SWITZERLAND - Six out of 10 second pillar Swiss pension funds are now underfunded, and at least a third have less than 90% of the assets to meet their funding requirements.
Data from the Swiss Federal Social Insurance Office revealed two-thirds of funds are now between 90% and 100% funded, but continuing uncertainty in the financial markets means officials are unlikely to push for a major restructuring of the scheme's risk and asset allocation strategies.
That said, schemes are required to act in some way, as they have until the summer to explain their financial positions to the pensions supervisory authority and advise how it may correct any funding shortfalls.
The body argued in a written analysis of the situation that members were themselves worried about the financial situation of the pension fund, but rather than wait for schemes to report in the summer, it will analyse activity as it happens given the "disconcertion" of the public through information delivered by pension funds and regional government supervisors.
According to the Swiss authorities, approximately 43% of schemes had a funding level of 100% or more, leaving approximately 57% to be underfunded. That figure had been 50% be the end of 2008.
A further breakdown of data showed at the end of 2008, at least 13.5% of schemes were less than 90% funded while 36.6% had 90-100% of the required funds. By the end of March 2009, however, the number of schemes under 90%-funded had increased to 17.8% and 38.9% were 90-110% funded.
There are still some pensionskassen with stronger funding positions, however, as 16% of schemes analysed had more than 100% of the required funding level and 27.3% had just over 100%.
Officials predict even if equity markets and overseas real estate markets improve by 10% annually over the next three years, at least 40% of schemes will still not reach fully funding again unless they completely rethink their risk and asset allocation strategies.
In contrast, should the markets fall another 10% within the next three years, this would lower the funding of pension schemes to approximately 50% and the number of schemes in deficit would rise to 80%.
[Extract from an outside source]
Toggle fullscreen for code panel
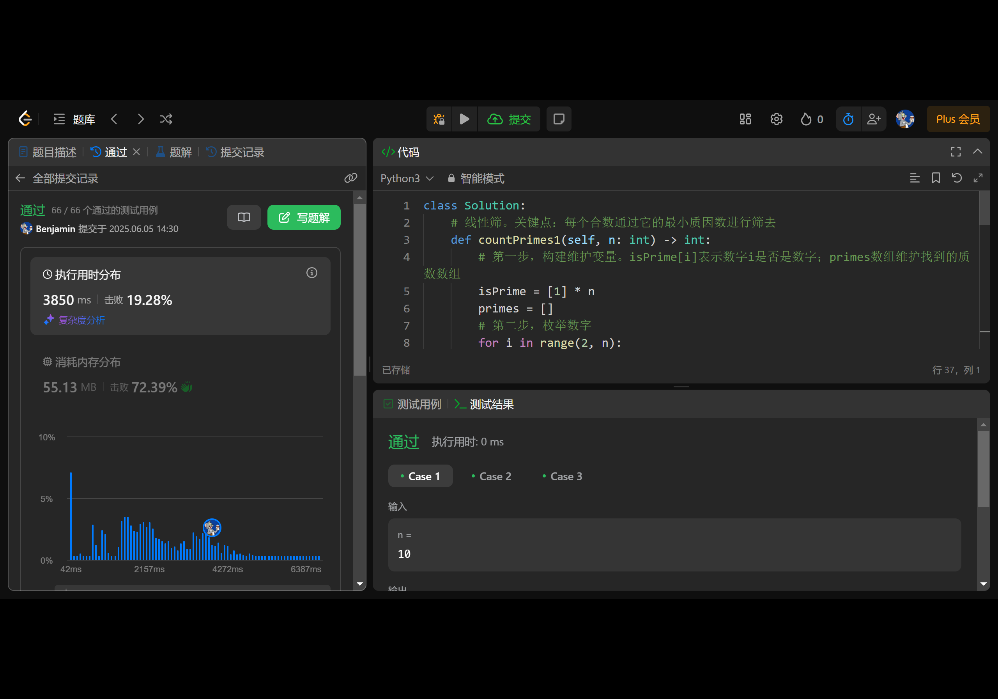The width and height of the screenshot is (998, 699). (x=955, y=152)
One of the key issues the social security body is now watching is the conversion rate on investments and contributions for both men and women, as it argues the 7.05% for men and 7% for women is a high standard to achieve if pensions are to be financed fully.
It acknowledges this average net yield is possible though it is only really achievable through higher risk strategies, so the high return required of schemes is currently considered a threat to funding levels.